SELECTED TEXT:
--*--

"It is … our duty as scientists to promote education, rational thinking and tolerance. We should also encourage our educated youth to become technological entrepreneurs. Those countries that nurture this knowhow will survive future financial and social crises. Let us advance science to create a better world for all."
Professor Dan Shechtman, winner of the Nobel Prize for Chemistry 2011, and member of World ORT’s Academic Advisory Council in Israel.

"I think education is the fundamental component to South Africa being able to become a successful nation. Education should not be based on race, class, gender or ethnicity and ORT has ensured that people from all walks of life are afforded an equal chance for a better tomorrow.”
Johnny Clegg, musician and anthropologist.

"Throughout the world, ORT schools provide a modern educational environment in which young people learn to appreciate time-honoured general values as well as get connected to Jewish values. The cutting edge technological orientation brought in by ORT positions Jewish schools at a much higher level, thus providing them with an ability to attract the generation who may otherwise remain unaffiliated."
Natan Sharansky

"I have had occasion before to remark on the fact that ORT's activity does not base itself upon 'charity' but upon self help. Both for the work of rebuilding human lives and the great task of building a new nation in Israel, the acquisition of skills assumes an enormous importance. I want to assure you of my greatest admiration for the cause in which you are so nobly engaged."

--*--

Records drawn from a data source
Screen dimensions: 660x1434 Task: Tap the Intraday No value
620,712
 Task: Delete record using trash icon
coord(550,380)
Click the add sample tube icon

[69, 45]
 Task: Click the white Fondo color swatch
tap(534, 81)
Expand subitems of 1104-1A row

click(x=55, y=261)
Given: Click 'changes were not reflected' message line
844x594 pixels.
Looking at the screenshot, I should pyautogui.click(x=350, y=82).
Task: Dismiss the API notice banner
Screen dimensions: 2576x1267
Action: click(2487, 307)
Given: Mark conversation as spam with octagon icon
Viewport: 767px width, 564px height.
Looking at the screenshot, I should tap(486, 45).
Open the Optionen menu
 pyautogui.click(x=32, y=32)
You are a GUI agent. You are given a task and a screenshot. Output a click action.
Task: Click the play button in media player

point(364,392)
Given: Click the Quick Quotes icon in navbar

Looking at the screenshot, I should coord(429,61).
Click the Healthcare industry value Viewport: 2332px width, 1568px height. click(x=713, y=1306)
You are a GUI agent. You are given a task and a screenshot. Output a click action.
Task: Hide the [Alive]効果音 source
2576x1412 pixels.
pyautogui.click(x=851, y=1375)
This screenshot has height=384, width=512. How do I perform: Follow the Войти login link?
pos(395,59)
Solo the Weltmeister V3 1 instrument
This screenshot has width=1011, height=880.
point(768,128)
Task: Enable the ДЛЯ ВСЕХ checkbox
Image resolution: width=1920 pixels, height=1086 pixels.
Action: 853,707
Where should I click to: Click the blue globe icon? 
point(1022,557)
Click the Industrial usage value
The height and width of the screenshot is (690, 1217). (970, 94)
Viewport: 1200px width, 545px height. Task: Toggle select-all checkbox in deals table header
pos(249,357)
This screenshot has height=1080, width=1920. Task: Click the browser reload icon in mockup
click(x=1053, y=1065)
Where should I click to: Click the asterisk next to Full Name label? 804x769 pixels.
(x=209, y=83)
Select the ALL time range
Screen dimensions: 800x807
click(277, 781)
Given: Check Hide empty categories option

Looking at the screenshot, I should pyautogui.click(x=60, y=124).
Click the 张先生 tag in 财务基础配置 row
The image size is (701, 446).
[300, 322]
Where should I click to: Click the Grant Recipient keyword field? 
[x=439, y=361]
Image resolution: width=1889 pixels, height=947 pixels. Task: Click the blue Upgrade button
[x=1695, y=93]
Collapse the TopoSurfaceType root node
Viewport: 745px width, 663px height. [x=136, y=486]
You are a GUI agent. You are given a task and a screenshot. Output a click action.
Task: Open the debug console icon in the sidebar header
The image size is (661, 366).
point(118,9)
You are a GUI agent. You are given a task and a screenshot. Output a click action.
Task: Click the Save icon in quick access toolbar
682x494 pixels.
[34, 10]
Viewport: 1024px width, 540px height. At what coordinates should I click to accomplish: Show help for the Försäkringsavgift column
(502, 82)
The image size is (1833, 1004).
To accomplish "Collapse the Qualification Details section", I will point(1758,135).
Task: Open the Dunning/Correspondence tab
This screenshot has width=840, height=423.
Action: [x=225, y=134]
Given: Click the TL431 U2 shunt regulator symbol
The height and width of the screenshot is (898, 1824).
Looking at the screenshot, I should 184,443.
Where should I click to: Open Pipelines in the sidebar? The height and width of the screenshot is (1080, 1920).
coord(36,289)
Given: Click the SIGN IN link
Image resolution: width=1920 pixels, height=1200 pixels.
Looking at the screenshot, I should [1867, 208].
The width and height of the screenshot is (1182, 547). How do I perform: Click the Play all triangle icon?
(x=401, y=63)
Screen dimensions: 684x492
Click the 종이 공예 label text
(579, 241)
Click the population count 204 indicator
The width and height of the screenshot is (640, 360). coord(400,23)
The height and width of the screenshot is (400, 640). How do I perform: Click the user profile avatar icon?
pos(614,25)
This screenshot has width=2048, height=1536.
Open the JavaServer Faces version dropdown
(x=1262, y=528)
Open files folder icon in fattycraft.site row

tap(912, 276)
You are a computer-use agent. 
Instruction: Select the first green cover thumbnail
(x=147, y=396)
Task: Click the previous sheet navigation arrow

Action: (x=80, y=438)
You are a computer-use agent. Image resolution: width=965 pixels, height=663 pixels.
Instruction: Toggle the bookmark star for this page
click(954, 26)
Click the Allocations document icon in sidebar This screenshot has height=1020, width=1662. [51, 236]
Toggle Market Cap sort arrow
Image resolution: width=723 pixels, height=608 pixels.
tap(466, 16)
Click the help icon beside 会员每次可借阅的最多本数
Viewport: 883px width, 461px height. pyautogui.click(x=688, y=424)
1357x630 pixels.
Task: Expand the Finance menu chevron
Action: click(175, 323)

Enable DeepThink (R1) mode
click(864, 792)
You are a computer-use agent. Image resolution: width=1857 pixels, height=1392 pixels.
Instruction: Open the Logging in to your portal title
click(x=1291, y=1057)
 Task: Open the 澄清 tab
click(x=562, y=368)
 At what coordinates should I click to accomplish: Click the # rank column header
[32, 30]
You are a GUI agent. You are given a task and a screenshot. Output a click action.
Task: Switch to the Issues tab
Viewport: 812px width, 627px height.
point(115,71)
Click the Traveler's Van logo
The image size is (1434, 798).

--*--

WHAT YOU WILL DO:
1. In the quotations about ORT, which prize did Dan Shechtman win, and in what year?
2. Using the quotations about ORT, explain in one to three sentences why Natan Sharansky considers ORT's technological orientation valuable to Jewish schools.
3. In the quotations about ORT, rewrite the paragraph beginning "I have had occasion before" as a short bulleted list that keeps its main points.
The material is separate from the quotations about ORT.

FULL SOLUTIONS:
1. He won the Nobel Prize for Chemistry in 2011.

2. According to Sharansky, ORT's cutting-edge technological orientation raises Jewish schools to a much higher level. This gives them the ability to attract a generation that might otherwise remain unaffiliated.

3.
- ORT's activity is based on self-help rather than charity.
- Acquiring skills is enormously important for rebuilding human lives and for building a new nation in Israel.
- The speaker expresses the greatest admiration for ORT's cause.